# TEXTE FOURNI

Grande Encyclopédie Larousse 1971-1976Éd. 1971-1976
B

Balmont (Konstantine Dmitrievitch)

Poète russe (Goumnichtchi, province de Vladimir, Russie, 1867 - Noisy-le-Grand 1942).


« Je suis venu dans ce monde pour voir le soleil. » Prédestination ou choix volontaire, Balmont est en effet le poète des « visions solaires » et des élans hardis. Considérant sous leur aspect primordial et simple états d’âme et forces de la nature, il s’adresse aux éléments d’égal à égal, se dit fils de la mer, du feu, apostrophe le vent :
Vent éternel, vent mon frère,
Vent des monts et des mers...,
et, s’abandonnant à la joie de vivre, chante l’amour passion et le plaisir des sens.

# EXERCICE 1
Reformulez plus brièvement le paragraphe de la notice consacrée à Balmont qui commence par « Je suis venu dans ce monde », en conservant ses faits essentiels.
# EXERCICE 2
Reproduisez fidèlement le passage de la notice consacrée à Balmont allant de « Grande Encyclopédie Larousse » à « plaisir des sens. ».

# DONNÉES FOURNIES

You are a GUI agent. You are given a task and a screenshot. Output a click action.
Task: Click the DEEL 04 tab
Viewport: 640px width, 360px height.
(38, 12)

# RÉPONSE COMPLÈTE 1
Balmont est le poète des « visions solaires » et des élans hardis. Il considère les états d'âme et les forces de la nature sous leur aspect primordial et simple. Il s'adresse aux éléments d'égal à égal, se dit fils de la mer et du feu, et apostrophe le vent. Abandonné à la joie de vivre, il chante l'amour passion et le plaisir des sens.

# RÉPONSE COMPLÈTE 2
Grande Encyclopédie Larousse 1971-1976Éd. 1971-1976
B

Balmont (Konstantine Dmitrievitch)

Poète russe (Goumnichtchi, province de Vladimir, Russie, 1867 - Noisy-le-Grand 1942).


« Je suis venu dans ce monde pour voir le soleil. » Prédestination ou choix volontaire, Balmont est en effet le poète des « visions solaires » et des élans hardis. Considérant sous leur aspect primordial et simple états d’âme et forces de la nature, il s’adresse aux éléments d’égal à égal, se dit fils de la mer, du feu, apostrophe le vent :
Vent éternel, vent mon frère,
Vent des monts et des mers...,
et, s’abandonnant à la joie de vivre, chante l’amour passion et le plaisir des sens.